The drive up on Monday was pretty uneventful, except that it was the occasion on which I drank my first ever full cup of coffee. I’ve found that tea wasn’t always adequate to deal with fatigue on the road, so I decided I’d better try the hard stuff. But I’ve never liked the smell or taste of coffee, so I was hesitant. Partly on the advice of my new apartment manager (who used to work at Starbucks), I decided to try a pumpkin spice cappuccino (which I was pleasantly surprised to find in an I-75 rest area vending machine), since I love pumpkin. It was actually pretty good, and it kept me comfortably alert rather than anxiously buzzed. I was concerned I might run into some rain on the way up, but it turned out to be mild flurries instead, which are easy to drive through. I never thought I’d be grateful for sub-freezing temperatures.
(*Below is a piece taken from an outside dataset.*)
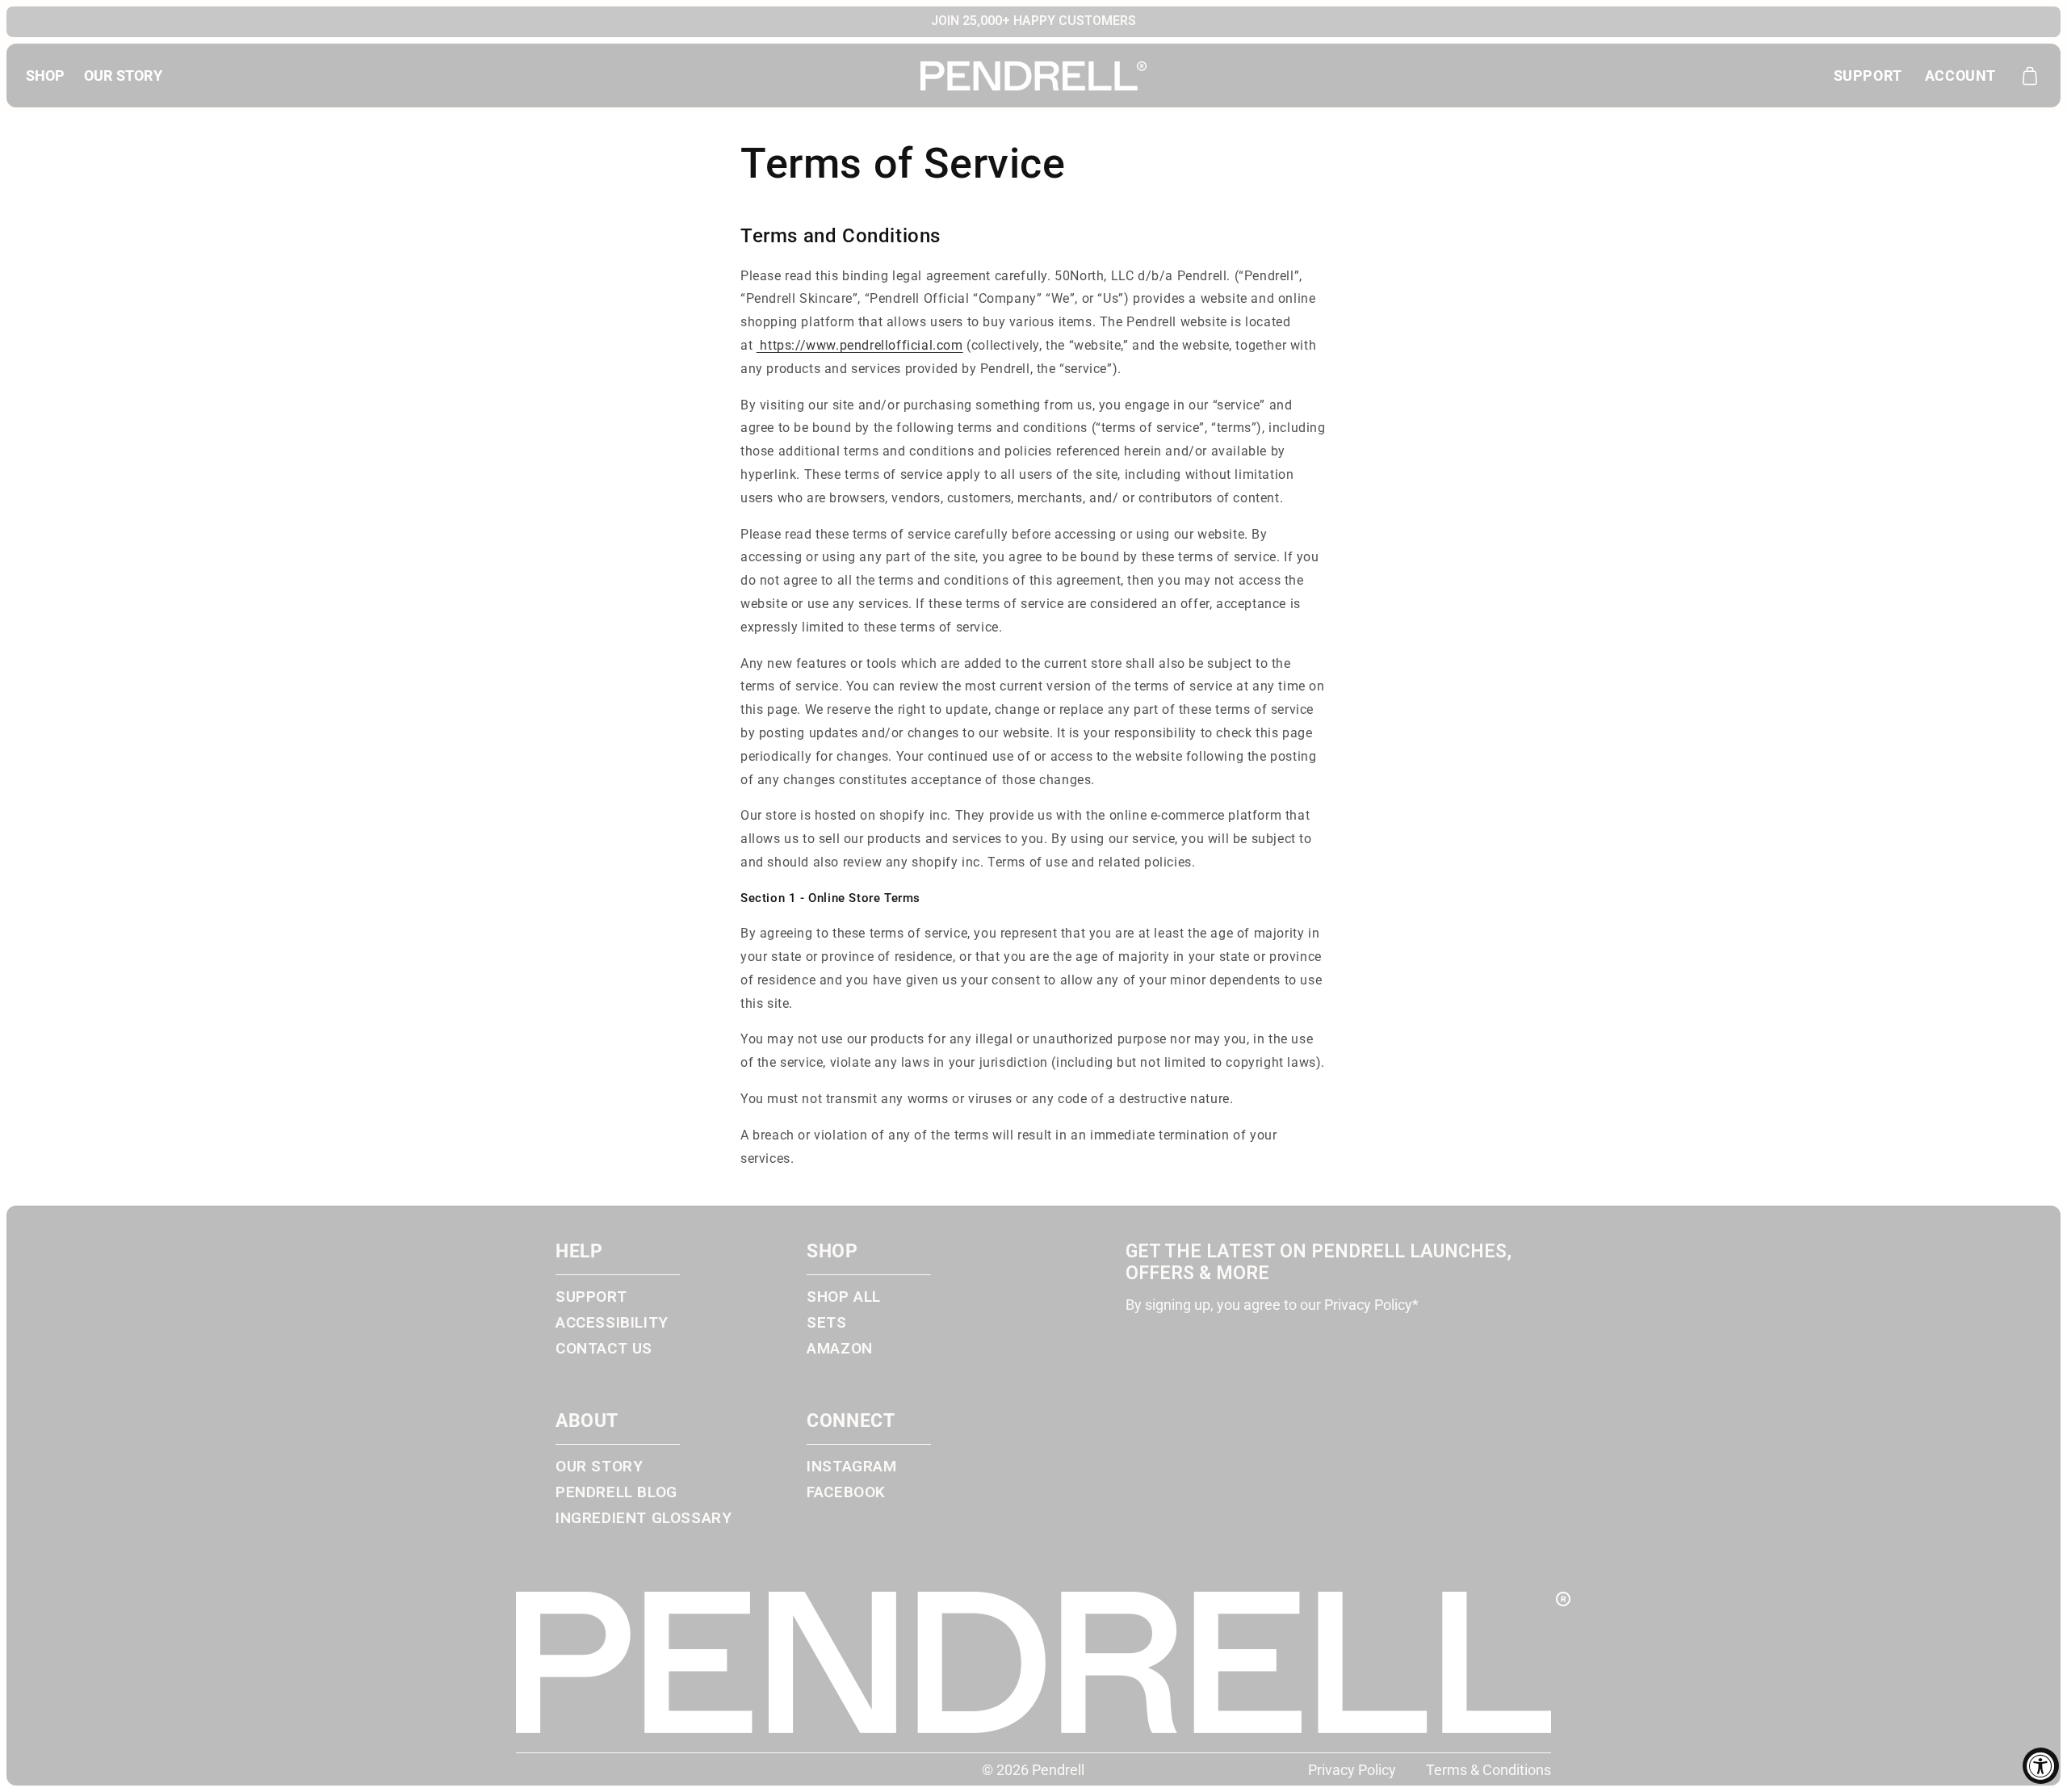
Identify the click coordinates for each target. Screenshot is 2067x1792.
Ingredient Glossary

Also, this was my first long drive with my new bifocals. At first, I wasn’t sure they were working well at a distance; I was concerned that the variable focus was making it hard for me to home in on the right part of the lens to see something clearly. So I tried switching to my old glasses as a backup. But they didn’t make it any easier to focus at a distance, and I realized that the problem was more with my eyes than with the frames. I guess they just have trouble acclimating to focusing at a distance after being indoors for a while, or something. Also, the old lenses made it harder to see the dashboard or my phone GPS. So I switched back to the bifocals, and they turned out to work just fine in the long run (or, well, long drive) and then afterward. So I’m much more at ease with them now. (Well, mostly — see below.)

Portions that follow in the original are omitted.